One of the key logics of the modern university, marking a rupture from the pre-modern and medieval eras, is to challenge conventional knowledge. That is why most students who go to tertiary institutions are likely to (re)search – reinvestigating or searching again – about what is known. The re-search project is to produce something relatively novel about what we thought we knew. If one reproduces any knowledge that is already known (labelled as “Grandpa” at the University of Cape Coast - UCC), one was likely to score a low mark.

I remember that while most of my colleagues at the UCC in 2008 were seeking to reproduce long essays, my "twin brother", Kofi Atsu Semanu Adzei, decided to write about something relatively unknown at the Department of African Studies. He decided to explore the relevance of reggae music in the attainment of nationalism and Pan-Africanism. It was the kind of re-search that easily scored a grade 'A'. But it was the kind of research that demanded him to re-think differently and creatively. Most of our colleagues who were following the norm of reproducing "Grandpa" scored nothing better than a grade "B". Anyone with experience at the UCC can understand the meaning of getting "B" or less.

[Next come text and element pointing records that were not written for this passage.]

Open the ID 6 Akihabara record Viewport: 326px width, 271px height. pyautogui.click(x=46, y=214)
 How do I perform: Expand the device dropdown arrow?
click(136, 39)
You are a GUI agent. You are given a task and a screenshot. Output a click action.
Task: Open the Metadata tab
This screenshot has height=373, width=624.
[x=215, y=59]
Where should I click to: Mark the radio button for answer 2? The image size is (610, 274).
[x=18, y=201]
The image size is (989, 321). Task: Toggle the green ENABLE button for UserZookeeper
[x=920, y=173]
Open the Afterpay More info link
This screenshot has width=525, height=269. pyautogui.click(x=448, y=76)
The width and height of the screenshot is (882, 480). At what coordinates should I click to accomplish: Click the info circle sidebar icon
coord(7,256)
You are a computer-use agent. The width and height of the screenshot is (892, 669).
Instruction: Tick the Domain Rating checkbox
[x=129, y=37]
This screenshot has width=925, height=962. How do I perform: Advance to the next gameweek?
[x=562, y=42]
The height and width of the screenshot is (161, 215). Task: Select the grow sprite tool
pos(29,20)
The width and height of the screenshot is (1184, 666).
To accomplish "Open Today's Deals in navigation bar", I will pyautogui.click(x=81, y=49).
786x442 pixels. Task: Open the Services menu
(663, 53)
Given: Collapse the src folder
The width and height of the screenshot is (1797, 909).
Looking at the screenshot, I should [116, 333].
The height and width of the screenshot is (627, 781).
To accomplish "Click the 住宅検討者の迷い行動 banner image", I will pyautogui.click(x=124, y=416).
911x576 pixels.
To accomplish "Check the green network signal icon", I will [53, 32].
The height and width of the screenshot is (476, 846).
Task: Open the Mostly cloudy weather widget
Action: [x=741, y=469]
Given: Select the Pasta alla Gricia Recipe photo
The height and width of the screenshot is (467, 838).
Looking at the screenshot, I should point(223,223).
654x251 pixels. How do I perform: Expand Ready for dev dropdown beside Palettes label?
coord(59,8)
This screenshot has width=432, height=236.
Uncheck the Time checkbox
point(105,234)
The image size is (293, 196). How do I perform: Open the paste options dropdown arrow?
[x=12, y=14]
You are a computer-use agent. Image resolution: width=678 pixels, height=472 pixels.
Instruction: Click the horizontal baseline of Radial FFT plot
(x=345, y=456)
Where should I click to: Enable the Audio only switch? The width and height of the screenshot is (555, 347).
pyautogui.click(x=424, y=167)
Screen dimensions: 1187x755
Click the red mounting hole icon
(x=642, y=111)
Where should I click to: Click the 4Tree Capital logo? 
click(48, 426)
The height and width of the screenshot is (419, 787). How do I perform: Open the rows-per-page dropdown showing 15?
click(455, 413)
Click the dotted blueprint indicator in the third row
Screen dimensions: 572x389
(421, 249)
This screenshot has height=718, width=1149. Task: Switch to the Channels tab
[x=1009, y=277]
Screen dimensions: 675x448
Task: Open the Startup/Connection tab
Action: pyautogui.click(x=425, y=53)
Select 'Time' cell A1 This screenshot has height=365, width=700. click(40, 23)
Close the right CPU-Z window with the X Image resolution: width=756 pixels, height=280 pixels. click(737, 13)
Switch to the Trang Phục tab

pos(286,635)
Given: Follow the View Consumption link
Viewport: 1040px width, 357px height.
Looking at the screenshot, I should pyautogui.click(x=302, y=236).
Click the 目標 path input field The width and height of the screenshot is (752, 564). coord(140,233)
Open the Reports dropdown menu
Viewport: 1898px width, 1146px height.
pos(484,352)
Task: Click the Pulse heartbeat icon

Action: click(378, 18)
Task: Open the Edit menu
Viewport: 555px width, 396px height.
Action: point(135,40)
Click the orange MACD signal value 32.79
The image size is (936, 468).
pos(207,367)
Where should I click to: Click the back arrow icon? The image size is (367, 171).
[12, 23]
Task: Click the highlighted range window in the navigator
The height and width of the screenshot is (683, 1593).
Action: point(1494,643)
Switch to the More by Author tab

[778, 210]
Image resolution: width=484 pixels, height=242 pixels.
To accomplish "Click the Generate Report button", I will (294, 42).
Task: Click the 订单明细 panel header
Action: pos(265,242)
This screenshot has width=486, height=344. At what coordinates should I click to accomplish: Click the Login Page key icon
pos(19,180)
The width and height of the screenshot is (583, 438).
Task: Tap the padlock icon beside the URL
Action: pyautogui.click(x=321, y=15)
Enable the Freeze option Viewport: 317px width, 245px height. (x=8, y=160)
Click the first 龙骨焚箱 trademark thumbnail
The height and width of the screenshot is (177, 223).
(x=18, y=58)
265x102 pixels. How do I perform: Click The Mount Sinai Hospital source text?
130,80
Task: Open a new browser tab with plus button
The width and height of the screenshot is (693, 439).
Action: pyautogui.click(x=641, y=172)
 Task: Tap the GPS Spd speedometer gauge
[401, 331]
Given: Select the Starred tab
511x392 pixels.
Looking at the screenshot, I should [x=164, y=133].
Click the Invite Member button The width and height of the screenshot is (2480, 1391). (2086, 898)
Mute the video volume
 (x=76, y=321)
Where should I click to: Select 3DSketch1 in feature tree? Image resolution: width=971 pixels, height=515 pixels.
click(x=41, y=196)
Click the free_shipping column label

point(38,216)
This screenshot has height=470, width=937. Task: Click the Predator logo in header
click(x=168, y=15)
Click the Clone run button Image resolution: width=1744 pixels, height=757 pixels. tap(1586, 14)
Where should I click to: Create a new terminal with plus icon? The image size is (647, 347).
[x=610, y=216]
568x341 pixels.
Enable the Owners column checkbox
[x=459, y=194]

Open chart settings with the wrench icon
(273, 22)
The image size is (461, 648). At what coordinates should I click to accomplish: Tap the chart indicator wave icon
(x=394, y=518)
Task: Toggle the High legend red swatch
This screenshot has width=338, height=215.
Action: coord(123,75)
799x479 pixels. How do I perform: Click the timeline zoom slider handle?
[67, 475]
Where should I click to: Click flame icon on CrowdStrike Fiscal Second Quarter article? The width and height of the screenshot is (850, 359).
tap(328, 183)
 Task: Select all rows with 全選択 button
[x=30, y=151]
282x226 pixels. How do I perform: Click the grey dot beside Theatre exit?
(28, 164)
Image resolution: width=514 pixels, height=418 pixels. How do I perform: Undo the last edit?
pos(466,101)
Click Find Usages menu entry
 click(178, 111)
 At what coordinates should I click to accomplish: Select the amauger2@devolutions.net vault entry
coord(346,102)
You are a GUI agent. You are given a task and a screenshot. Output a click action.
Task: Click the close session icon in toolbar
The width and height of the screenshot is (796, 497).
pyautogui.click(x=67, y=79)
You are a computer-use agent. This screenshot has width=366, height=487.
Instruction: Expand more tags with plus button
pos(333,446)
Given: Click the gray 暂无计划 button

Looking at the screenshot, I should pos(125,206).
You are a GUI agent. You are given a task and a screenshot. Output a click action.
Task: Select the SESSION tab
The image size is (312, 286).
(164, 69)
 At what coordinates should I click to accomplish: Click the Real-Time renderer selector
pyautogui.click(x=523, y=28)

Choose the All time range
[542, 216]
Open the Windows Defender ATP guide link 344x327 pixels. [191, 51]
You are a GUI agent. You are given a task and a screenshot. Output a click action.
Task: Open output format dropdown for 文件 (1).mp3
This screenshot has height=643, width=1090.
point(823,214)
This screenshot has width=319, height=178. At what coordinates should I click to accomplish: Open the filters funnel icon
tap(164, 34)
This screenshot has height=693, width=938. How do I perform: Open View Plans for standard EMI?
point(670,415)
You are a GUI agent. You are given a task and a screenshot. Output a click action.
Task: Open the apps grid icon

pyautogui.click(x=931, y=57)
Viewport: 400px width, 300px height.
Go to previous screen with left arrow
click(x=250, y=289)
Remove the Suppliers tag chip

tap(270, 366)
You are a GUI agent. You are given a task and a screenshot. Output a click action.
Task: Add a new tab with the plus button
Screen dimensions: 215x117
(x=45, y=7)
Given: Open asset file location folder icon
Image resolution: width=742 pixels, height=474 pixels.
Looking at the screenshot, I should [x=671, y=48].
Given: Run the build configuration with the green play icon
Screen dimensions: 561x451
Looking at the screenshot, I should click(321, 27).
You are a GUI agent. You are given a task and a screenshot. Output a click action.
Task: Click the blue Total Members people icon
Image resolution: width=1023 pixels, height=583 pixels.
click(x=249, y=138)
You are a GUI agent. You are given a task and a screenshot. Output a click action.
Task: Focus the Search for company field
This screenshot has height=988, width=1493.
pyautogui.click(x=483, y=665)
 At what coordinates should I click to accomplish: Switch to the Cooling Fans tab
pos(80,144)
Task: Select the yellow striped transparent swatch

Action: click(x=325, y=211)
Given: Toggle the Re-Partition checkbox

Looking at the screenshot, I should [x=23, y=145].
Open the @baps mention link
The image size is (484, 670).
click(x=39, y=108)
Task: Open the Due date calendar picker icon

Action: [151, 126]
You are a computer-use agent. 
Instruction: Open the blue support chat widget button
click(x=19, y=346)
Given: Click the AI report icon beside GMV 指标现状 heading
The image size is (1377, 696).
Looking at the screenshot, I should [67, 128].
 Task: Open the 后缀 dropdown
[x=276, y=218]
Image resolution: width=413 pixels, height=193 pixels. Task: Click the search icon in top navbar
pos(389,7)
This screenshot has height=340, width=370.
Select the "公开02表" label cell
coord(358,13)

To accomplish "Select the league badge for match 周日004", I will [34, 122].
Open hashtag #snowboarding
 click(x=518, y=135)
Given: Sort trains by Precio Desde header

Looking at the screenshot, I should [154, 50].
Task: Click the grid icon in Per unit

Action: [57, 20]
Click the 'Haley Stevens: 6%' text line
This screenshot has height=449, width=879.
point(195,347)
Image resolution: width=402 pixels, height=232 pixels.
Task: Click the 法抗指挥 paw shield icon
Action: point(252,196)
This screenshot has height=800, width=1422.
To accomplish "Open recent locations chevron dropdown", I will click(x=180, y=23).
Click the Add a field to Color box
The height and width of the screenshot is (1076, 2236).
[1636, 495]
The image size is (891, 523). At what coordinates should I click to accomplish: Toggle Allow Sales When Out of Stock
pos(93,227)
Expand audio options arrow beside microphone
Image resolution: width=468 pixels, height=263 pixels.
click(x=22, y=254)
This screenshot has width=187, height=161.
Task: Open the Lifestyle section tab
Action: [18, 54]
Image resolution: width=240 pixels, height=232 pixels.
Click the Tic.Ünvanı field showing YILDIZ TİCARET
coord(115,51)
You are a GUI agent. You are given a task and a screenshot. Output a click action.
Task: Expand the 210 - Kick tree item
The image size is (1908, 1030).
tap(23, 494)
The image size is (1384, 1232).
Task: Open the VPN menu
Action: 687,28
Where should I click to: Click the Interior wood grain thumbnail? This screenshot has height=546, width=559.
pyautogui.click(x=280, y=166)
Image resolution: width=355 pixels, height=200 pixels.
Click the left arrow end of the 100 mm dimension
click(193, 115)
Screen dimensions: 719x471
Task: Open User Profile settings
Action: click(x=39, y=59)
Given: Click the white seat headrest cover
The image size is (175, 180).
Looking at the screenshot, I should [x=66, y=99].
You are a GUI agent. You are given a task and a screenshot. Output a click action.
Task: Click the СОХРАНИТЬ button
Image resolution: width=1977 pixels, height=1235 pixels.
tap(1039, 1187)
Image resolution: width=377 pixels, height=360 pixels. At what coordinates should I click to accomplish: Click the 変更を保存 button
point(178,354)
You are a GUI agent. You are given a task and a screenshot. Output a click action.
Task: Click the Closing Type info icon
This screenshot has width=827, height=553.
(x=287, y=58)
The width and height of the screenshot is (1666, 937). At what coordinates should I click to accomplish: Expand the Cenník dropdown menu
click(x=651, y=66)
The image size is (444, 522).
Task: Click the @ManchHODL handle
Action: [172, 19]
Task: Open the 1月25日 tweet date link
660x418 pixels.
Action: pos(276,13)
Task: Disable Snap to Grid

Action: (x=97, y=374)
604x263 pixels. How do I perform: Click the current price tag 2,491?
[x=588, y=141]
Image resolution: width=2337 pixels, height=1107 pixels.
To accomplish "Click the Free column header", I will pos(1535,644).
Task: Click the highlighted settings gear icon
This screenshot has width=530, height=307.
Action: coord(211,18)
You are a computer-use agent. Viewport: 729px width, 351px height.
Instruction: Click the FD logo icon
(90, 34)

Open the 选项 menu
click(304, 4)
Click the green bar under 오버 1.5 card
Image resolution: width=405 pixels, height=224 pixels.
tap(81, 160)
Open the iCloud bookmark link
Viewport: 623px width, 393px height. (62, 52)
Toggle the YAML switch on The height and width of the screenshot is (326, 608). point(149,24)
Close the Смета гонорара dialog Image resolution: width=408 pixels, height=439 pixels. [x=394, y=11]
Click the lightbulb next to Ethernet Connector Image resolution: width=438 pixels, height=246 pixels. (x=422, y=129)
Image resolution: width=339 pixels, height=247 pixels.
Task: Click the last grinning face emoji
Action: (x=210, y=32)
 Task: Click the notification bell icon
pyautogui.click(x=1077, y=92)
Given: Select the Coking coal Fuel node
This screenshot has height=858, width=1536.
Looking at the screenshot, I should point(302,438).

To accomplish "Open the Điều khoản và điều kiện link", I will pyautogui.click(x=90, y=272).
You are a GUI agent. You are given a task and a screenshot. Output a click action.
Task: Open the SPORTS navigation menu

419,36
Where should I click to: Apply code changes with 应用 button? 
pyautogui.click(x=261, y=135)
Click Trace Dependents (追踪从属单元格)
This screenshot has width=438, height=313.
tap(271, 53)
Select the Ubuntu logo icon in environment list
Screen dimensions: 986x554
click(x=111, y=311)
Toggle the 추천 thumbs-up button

Impliedly, the president is thinking differently. He is challenging himself to stretch his muscles. He is challenging economic permutations and political analyses. He is daring reality. He wants to be different. He is re-thinking like an altruistic mad leader. And that is exactly the kind of leadership we want. A leader who decides on the exception and thinks in the mentality of “madness”. It is better for him to promise 88 district hospitals and for him to build less than the number for others to continue and add to it than not to do it at all.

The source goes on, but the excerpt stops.